[Dataset excerpts]
........

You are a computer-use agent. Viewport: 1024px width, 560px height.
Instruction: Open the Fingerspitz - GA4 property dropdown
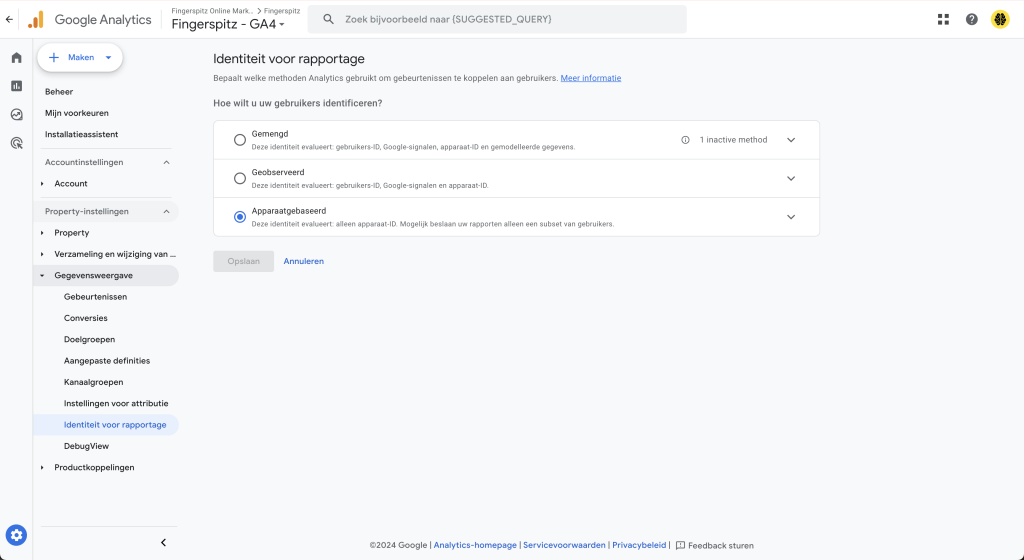228,25
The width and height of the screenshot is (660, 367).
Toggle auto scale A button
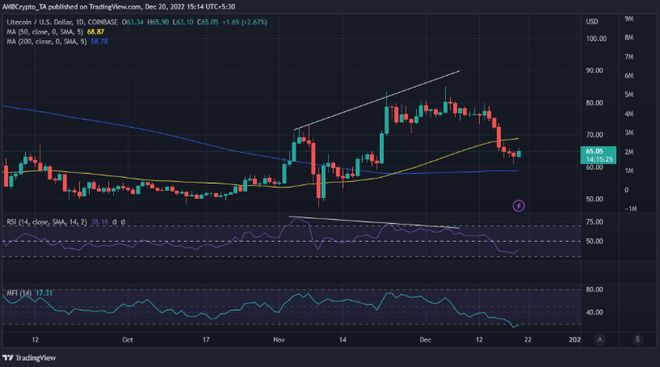[x=600, y=339]
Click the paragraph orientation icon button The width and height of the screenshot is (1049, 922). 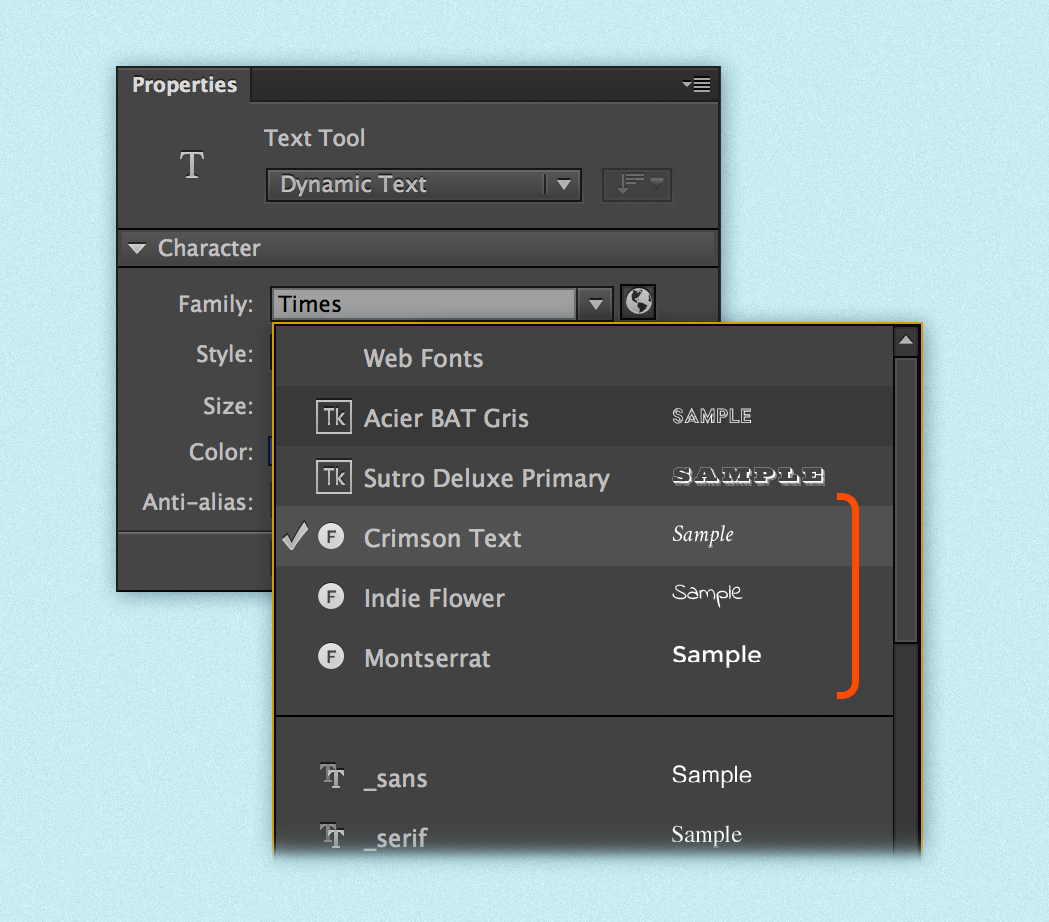pyautogui.click(x=636, y=185)
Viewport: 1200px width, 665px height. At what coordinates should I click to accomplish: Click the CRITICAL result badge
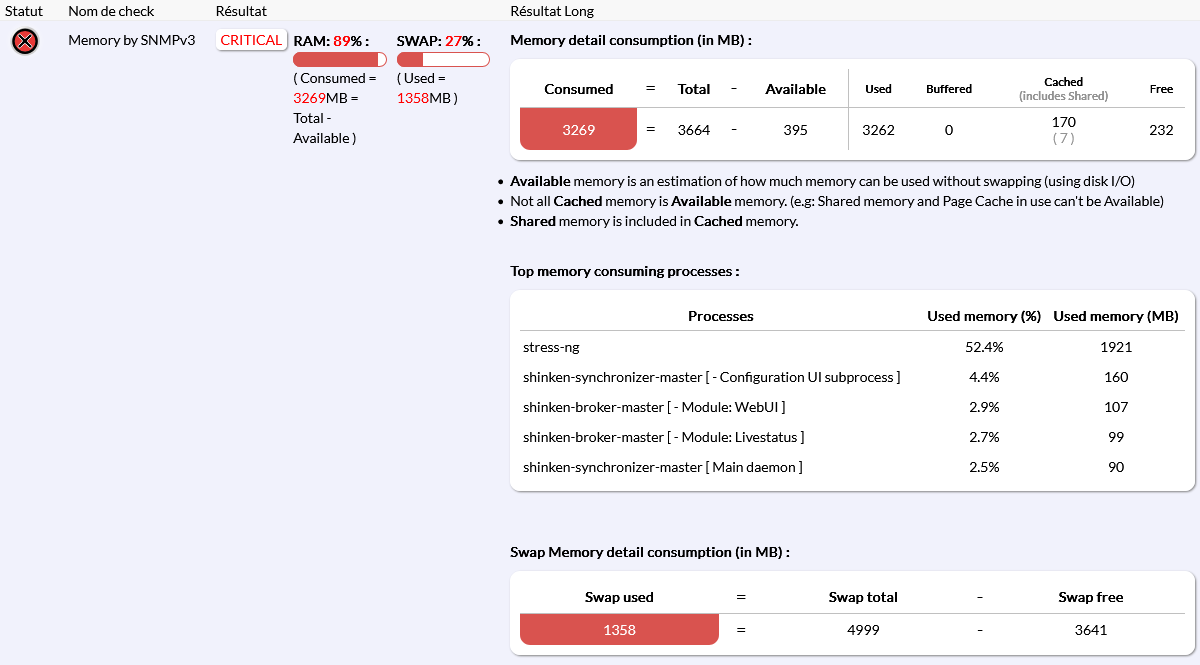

........

> **What is needed**: Identify every line above with the string "Viewport" in it. Copy those lines.

> **Response**:
You are a computer-use agent. Viewport: 1024px width, 560px height.
Viewport: 1200px width, 665px height. At what coordinates should I click to accomplish: Click the CRITICAL result badge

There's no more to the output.